The problem: context is expensive
LLM attention cost grows quadratically with context length. 2,000 tokens does not cost 2x the compute of 1,000 tokens—it can cost 4x.
Some developers dump everything into one giant skill.md file. The model “works,” but it carries that entire weight on every single call. It is like forcing every program instruction through L1 cache alongside the data. Waste.
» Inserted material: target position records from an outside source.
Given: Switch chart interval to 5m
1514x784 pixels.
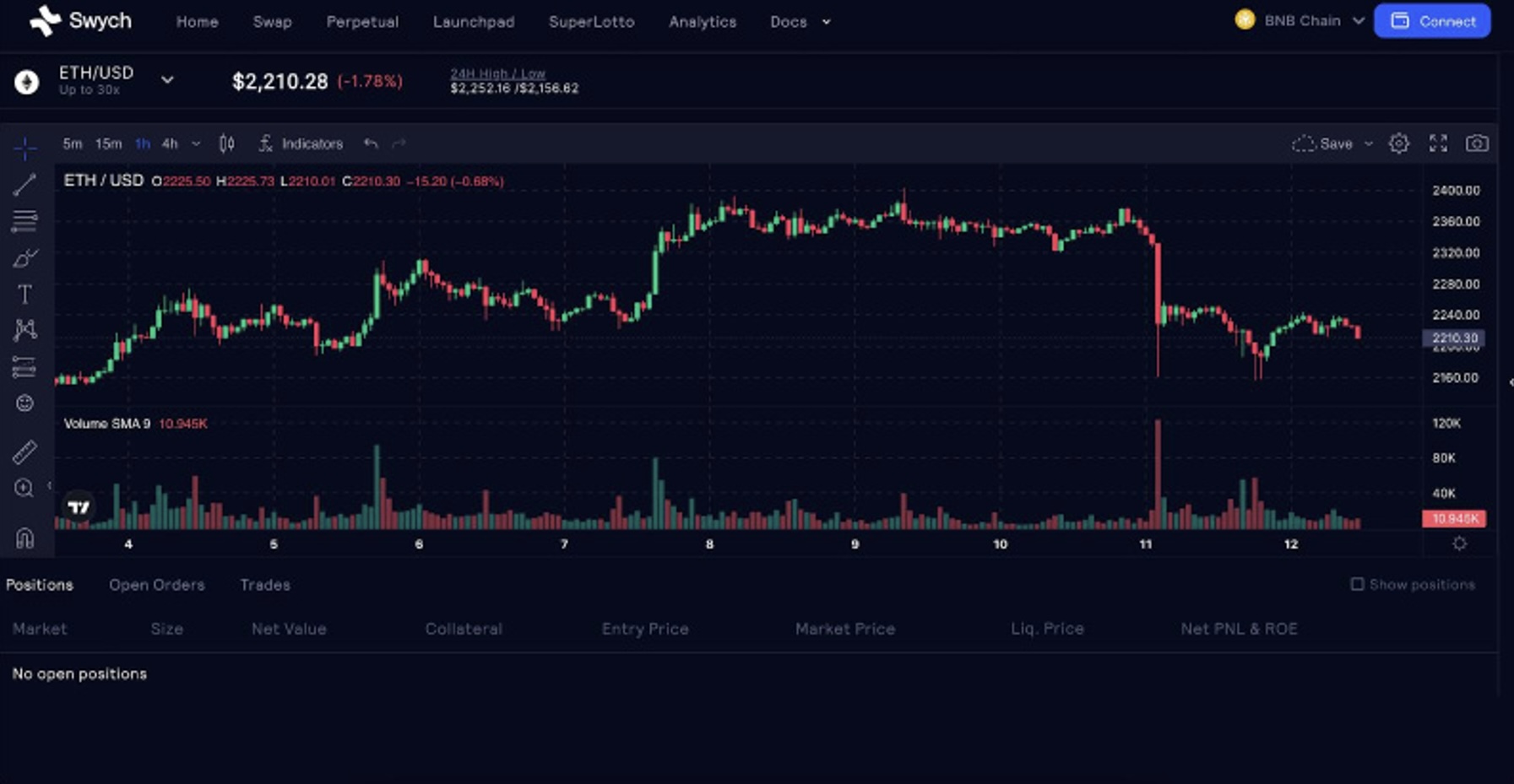Looking at the screenshot, I should pos(73,144).
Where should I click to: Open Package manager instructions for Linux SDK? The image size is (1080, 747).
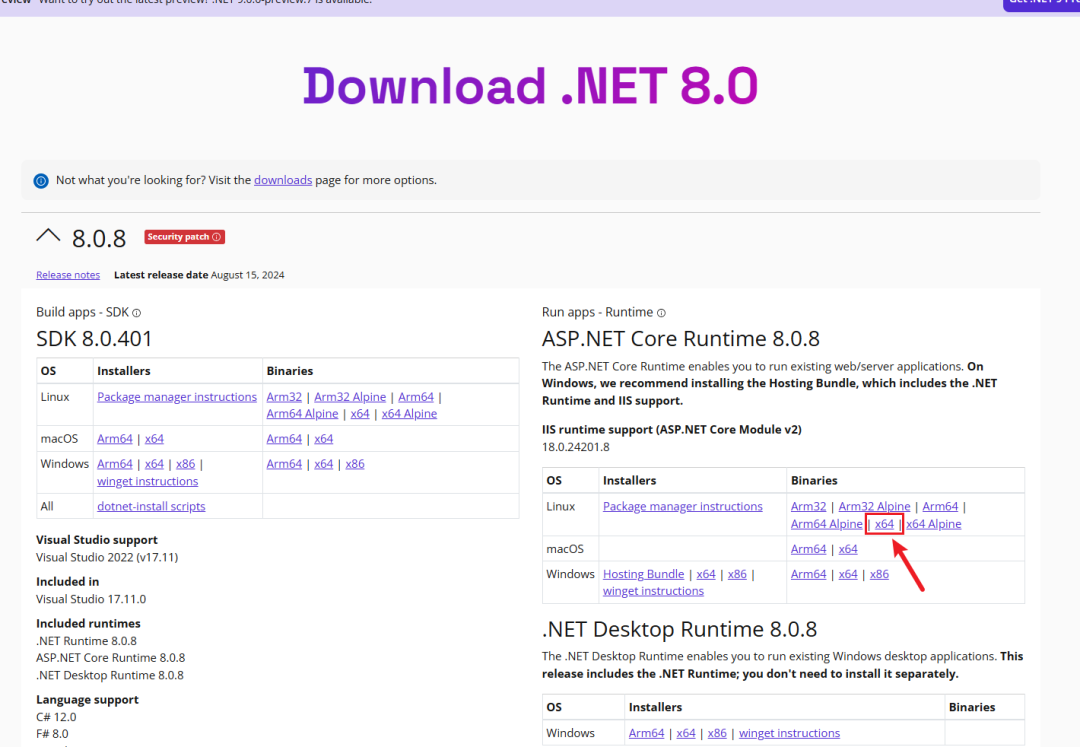177,396
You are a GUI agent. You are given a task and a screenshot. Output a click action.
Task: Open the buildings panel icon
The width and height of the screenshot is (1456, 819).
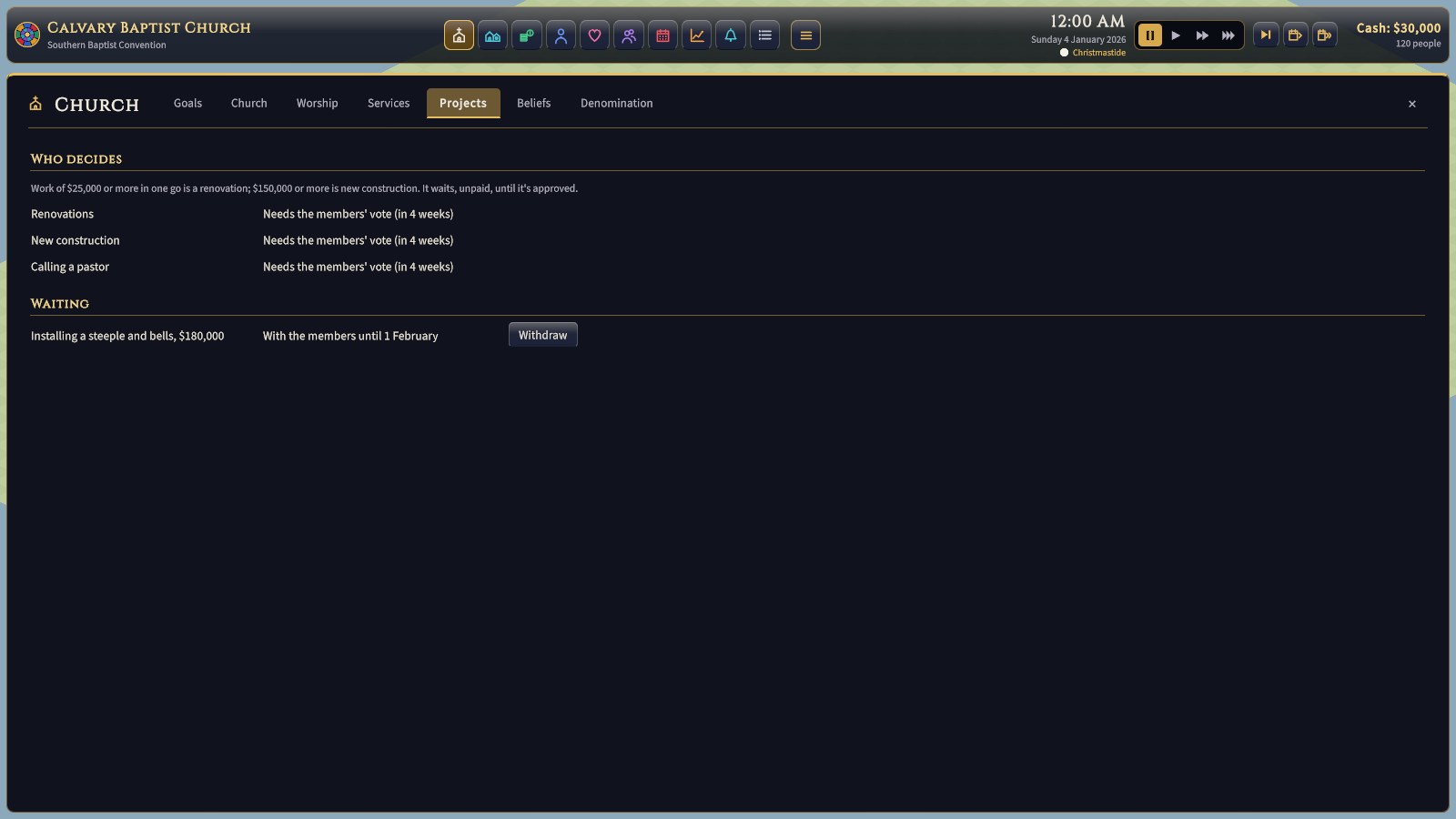[492, 35]
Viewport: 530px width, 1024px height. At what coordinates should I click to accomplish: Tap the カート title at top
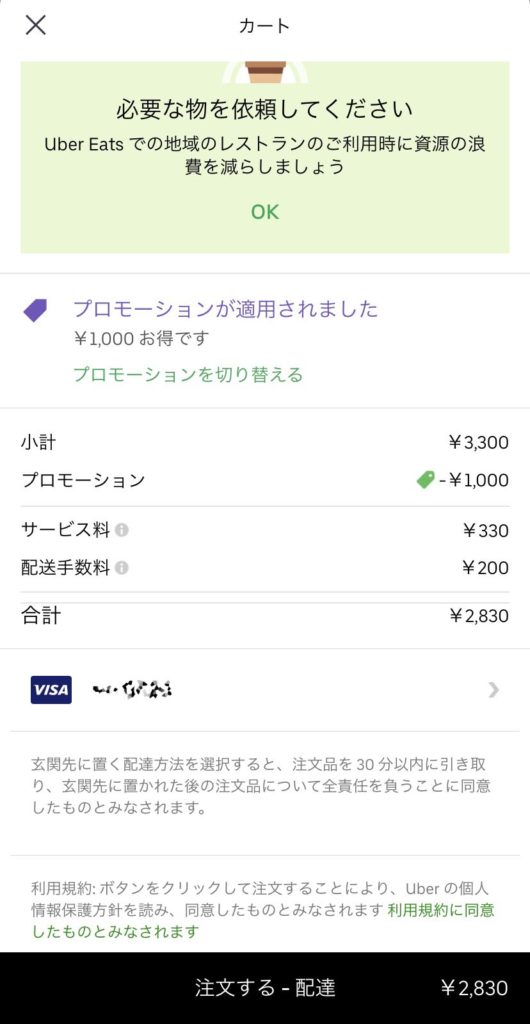tap(265, 26)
The solution: structured Skills as multi-level cache
Treat your Skill directory like a computer memory hierarchy:
| Level | File | Purpose |
|---|---|---|
| L1 | skill.md | Core workflow, principles, pointers—always loaded |
| L2/L3 | Subdocs, templates | Details loaded on demand |
| Disk | External knowledge | Retrieved via RAG only when needed |
The main skill.md should act as a router: “If X happens, read file Y. If Z happens, use tool W.”
Keep the L1 cache small. Move detailed specs, templates, and edge cases to separate files. The model fetches them only when relevant, preserving precious context space for actual problem-solving.
Bottom line
Engineers used to count bytes in memory. Today we count tokens in context windows. Different constraints, same discipline: put critical information where it belongs and keep the hot path clean.
Until AI context becomes truly unlimited, thoughtful Skill structure remains essential for anyone building serious agent workflows.